Advanced Deep Learning Framework for Automated Weed Detection in Agricultural Fields

Authors

  • Mr. P. Venkat1|Tellamekala Ankammarao2|Tanneeru Keerthi3|Macharla Sai Karthik 4|Bumanagari Yaswanth Reddy 5. Author

DOI:

https://doi.org/10.62643/

Keywords:

Deep Learning, Convolutional Neural Network, You Only Look Once, Weed Detection, Smart Farming, Precision Agriculture, Image Classification, Object Detection, Feature Extraction, Real-Time Detection

Abstract

Weeds are a critical factor affecting agricultural productivity, leading to
substantial yield reduction and economic losses for farmers. Conventional weed management
practices, such as manual removal and uniform herbicide application, are labor-intensive,
time-consuming, and environmentally unsustainable due to their adverse effects on soil
quality and water resources. In the Indian agricultural context, weed infestation is responsible
for yield losses of up to 37%, contributing to an estimated annual economic impact of
approximately ₹70,000 crore in key crops including rice, wheat, and soybean. To overcome
these limitations, this study presents an automated weed detection and classification
framework based on advanced deep learning techniques for precision agriculture. The
proposed system investigates multiple Convolutional Neural Network architectures using
benchmark datasets such as Deep Weeds and Plant Seedlings. Prominent models including
VGG-19, ResNet-50, and InceptionV3 are evaluated under both balanced and imbalanced
data conditions to identify optimal performance characteristics.

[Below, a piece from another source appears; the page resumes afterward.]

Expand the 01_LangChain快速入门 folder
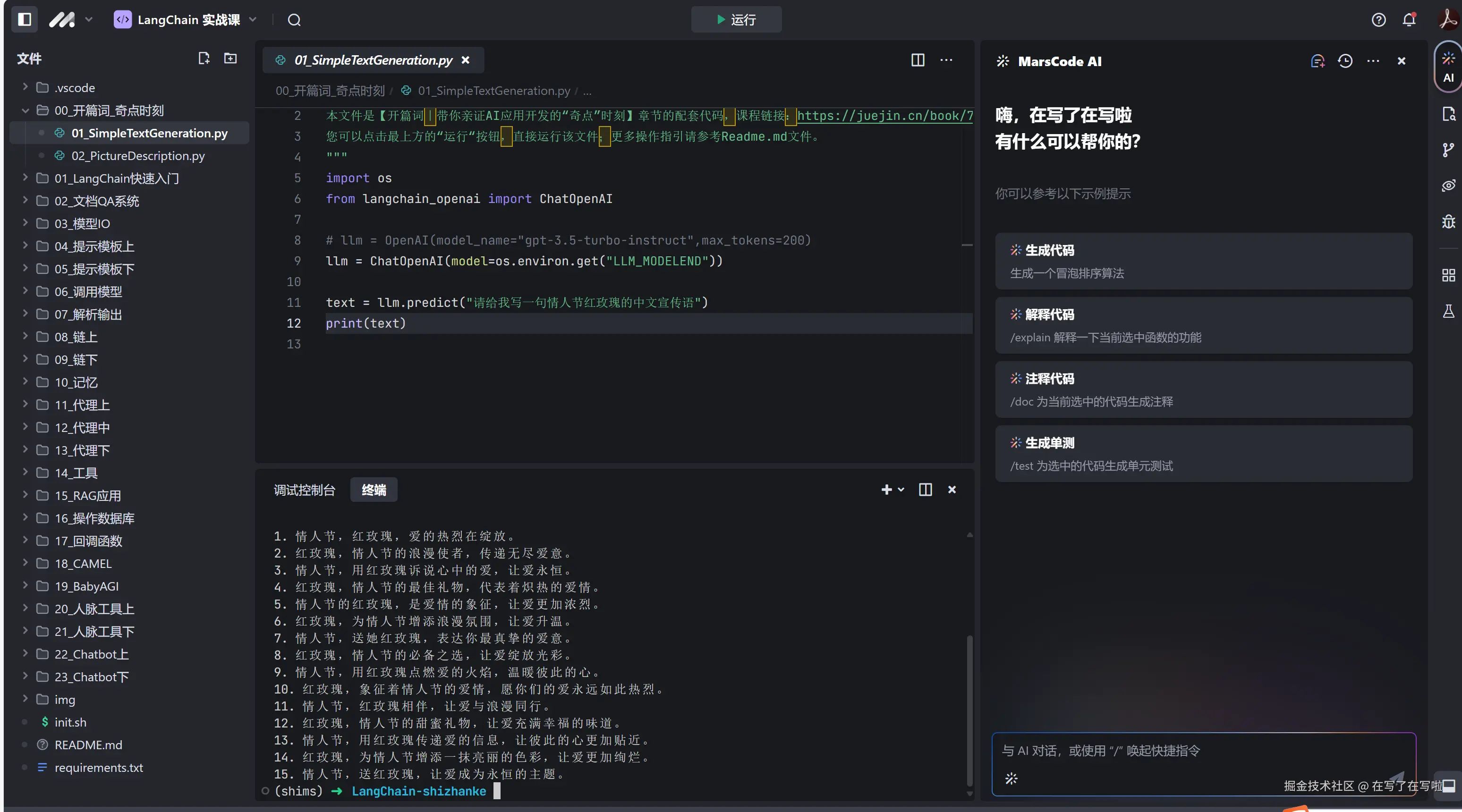 tap(116, 178)
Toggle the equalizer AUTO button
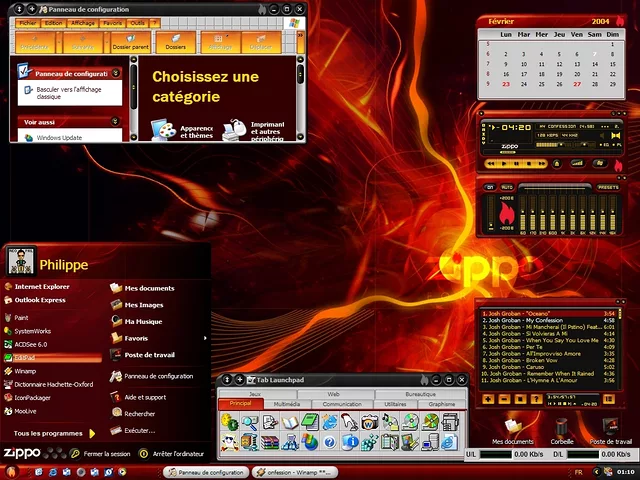The image size is (640, 480). [507, 187]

To further improve real-time
applicability in field environments, the framework incorporates You Only Look Once for
efficient object detection and precise localization of weeds within crop fields. The integration
of CNN-based feature extraction with YOLO detection enables simultaneous classification,
localization, and density estimation of weeds. This combined approach supports site-specific
herbicide application and facilitates the development of autonomous weeding systems. The
proposed methodology significantly reduces manual effort, limits unnecessary chemical
usage, minimizes crop damage, and enhances overall farming efficiency. Consequently, it
offers a scalable, cost-effective, and environmentally sustainable solution for intelligent weed
management in modern precision agriculture systems.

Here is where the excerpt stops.